[[ RECORDS TO PROCESS, beginning ]]

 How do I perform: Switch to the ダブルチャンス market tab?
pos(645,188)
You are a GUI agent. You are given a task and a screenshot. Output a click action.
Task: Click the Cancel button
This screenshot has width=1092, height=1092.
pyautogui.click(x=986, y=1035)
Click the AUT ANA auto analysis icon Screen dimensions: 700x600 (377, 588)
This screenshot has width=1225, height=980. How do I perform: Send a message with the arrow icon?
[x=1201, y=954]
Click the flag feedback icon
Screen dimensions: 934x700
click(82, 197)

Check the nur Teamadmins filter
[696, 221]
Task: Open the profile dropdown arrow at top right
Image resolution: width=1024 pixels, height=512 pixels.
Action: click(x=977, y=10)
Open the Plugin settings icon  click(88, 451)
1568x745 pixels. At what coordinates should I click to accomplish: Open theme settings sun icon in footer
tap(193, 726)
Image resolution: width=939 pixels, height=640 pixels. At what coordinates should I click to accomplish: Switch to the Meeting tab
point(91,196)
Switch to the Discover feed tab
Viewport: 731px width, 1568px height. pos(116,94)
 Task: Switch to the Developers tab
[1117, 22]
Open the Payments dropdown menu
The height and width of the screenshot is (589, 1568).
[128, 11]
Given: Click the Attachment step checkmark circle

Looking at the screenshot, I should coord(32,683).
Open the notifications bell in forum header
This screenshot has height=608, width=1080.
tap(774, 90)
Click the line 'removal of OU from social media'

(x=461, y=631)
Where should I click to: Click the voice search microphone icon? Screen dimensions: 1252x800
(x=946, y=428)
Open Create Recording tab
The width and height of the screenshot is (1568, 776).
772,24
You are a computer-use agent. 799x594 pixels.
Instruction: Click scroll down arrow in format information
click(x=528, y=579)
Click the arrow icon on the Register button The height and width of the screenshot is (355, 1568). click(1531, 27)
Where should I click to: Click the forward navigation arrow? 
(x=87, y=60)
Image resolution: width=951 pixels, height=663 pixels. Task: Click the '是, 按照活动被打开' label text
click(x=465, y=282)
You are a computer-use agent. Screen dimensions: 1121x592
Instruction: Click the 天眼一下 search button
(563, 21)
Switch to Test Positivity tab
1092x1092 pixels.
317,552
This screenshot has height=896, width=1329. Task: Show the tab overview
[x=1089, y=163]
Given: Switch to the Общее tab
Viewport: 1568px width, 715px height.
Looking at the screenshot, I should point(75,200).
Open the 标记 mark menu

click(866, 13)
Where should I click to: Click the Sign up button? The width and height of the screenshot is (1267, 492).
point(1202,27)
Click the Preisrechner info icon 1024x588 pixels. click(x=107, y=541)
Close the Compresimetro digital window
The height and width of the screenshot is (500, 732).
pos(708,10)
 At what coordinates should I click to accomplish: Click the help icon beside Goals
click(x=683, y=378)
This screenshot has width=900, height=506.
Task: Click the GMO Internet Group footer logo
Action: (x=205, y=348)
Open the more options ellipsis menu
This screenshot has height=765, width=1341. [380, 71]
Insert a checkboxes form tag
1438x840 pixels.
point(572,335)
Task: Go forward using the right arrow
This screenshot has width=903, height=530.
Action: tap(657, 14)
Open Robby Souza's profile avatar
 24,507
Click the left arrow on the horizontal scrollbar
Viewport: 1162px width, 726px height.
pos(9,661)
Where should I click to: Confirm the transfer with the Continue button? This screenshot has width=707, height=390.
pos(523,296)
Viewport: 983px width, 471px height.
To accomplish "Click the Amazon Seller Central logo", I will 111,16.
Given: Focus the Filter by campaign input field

[[ RECORDS TO PROCESS, end ]]

Taking the records from the top, repeat each line exactly until you have repeated the line that contains "Click the AUT".

▶ OUTPUT OF THE TASK:
 How do I perform: Switch to the ダブルチャンス market tab?
pos(645,188)
You are a GUI agent. You are given a task and a screenshot. Output a click action.
Task: Click the Cancel button
This screenshot has width=1092, height=1092.
pyautogui.click(x=986, y=1035)
Click the AUT ANA auto analysis icon Screen dimensions: 700x600 (377, 588)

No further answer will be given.